Give 5G another year or two and we’ll start seeing more coverage, and perhaps more apps and services that make use of those faster speeds. It’s nice that it’s included here, but as we say in our Best Android Phones guide, don’t buy this phone just because it has 5G. Do not believe the hype. You’re not going to see a dramatic difference over your current 4G iPhone.
Battery and Beyond
Finally, there’s battery life. It’s solid, getting me through a full day of average to heavy use (around five to six hours of screen-on time), and not much more. I’d be happier with a slightly thicker phone if it meant comfortably extending battery life to a day and a half, but I suppose that’s why the iPhone 12 Pro Max exists. If last year’s Max is anything to go by, it’s the iPhone to get if you need your phone to run longer than a day.
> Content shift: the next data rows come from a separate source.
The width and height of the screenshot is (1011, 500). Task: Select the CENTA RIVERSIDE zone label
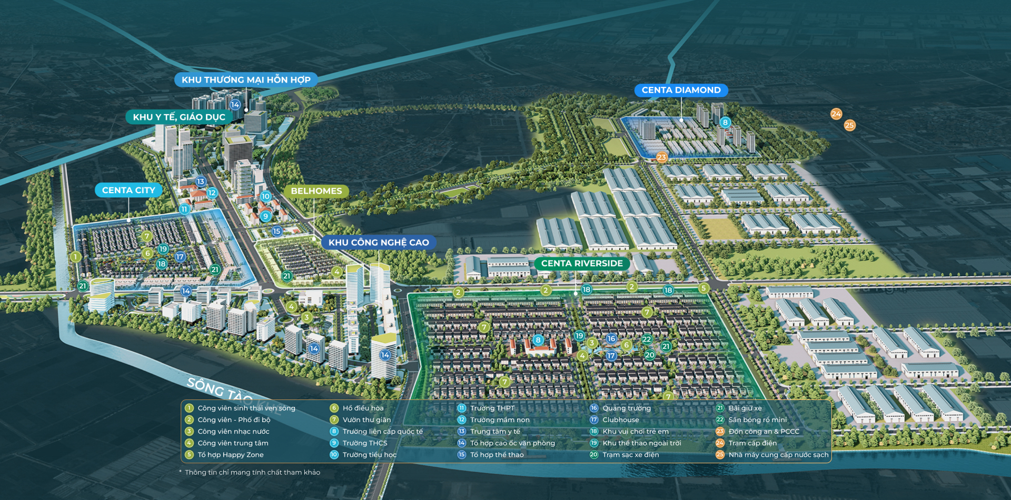582,263
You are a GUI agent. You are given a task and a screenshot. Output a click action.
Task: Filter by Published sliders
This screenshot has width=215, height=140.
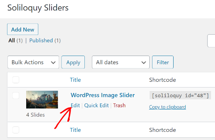click(x=41, y=40)
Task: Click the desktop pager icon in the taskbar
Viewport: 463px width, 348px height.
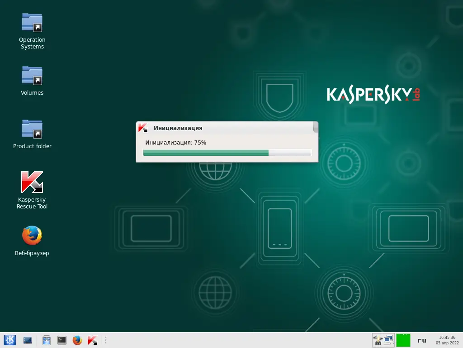Action: 27,340
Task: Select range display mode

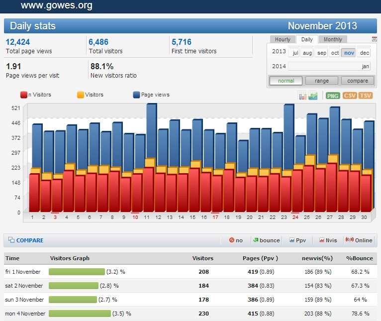Action: (x=321, y=81)
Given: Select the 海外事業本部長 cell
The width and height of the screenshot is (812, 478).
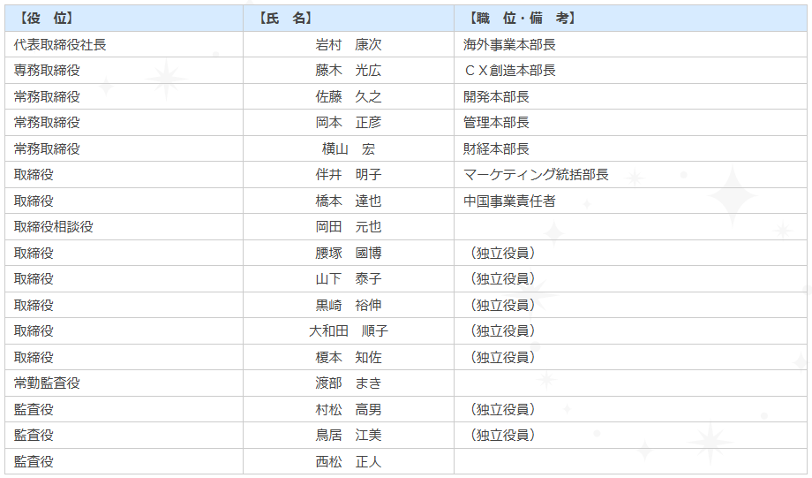Looking at the screenshot, I should [509, 44].
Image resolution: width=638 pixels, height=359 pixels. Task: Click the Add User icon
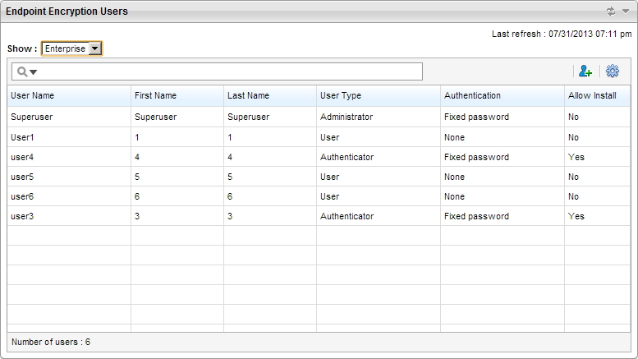point(583,72)
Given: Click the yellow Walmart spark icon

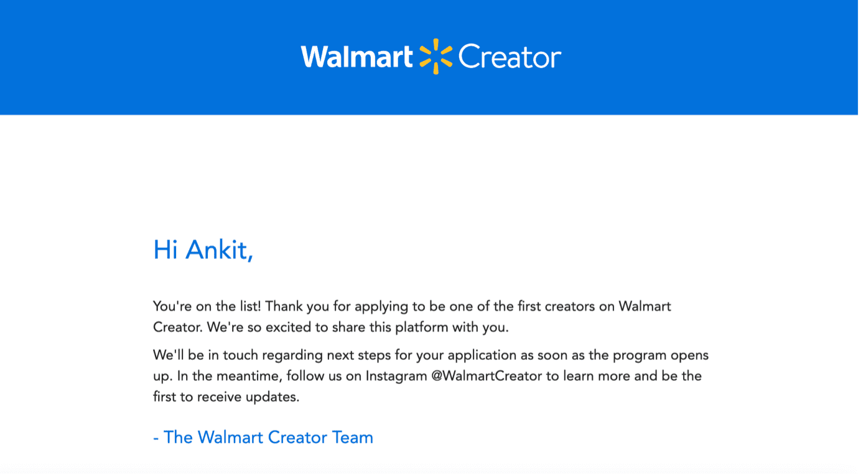Looking at the screenshot, I should (435, 57).
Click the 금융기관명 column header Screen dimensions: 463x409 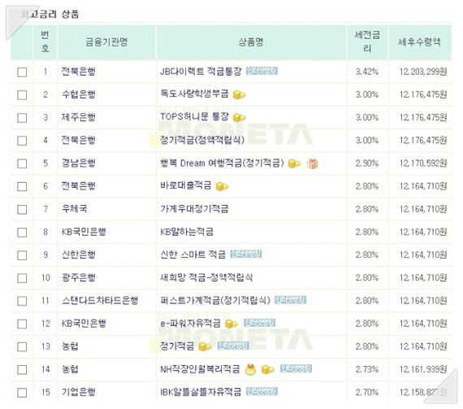(x=106, y=42)
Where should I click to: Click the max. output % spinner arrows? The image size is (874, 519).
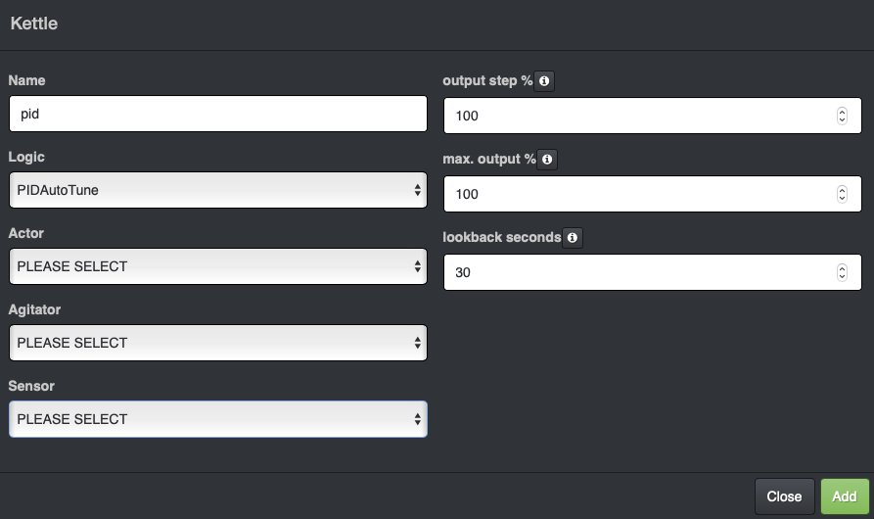pos(842,194)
Do you see my conundrum? Lidar for nighttime portrait-mode photos, the promise of ProRAW, a stainless steel frame, and that additional 2X zoom camera are among the biggest reasons to go for the iPhone 12 Pro over the standard iPhone 12. Are those features worth the $200 more? I find the iPhone 12 Pro Max to be a far more exciting premise with its camera-specific upgrades, and it’s only $100 more than the regular Pro.
Then you need to carry a Big Phone around. Considering Apple debuted an iPhone 12 Mini this year, that must mean a lot of people don’t want a Big Phone, right? It’s just strange knowing that with the iPhone 12 Pro, you’re not quite getting the best iPhone.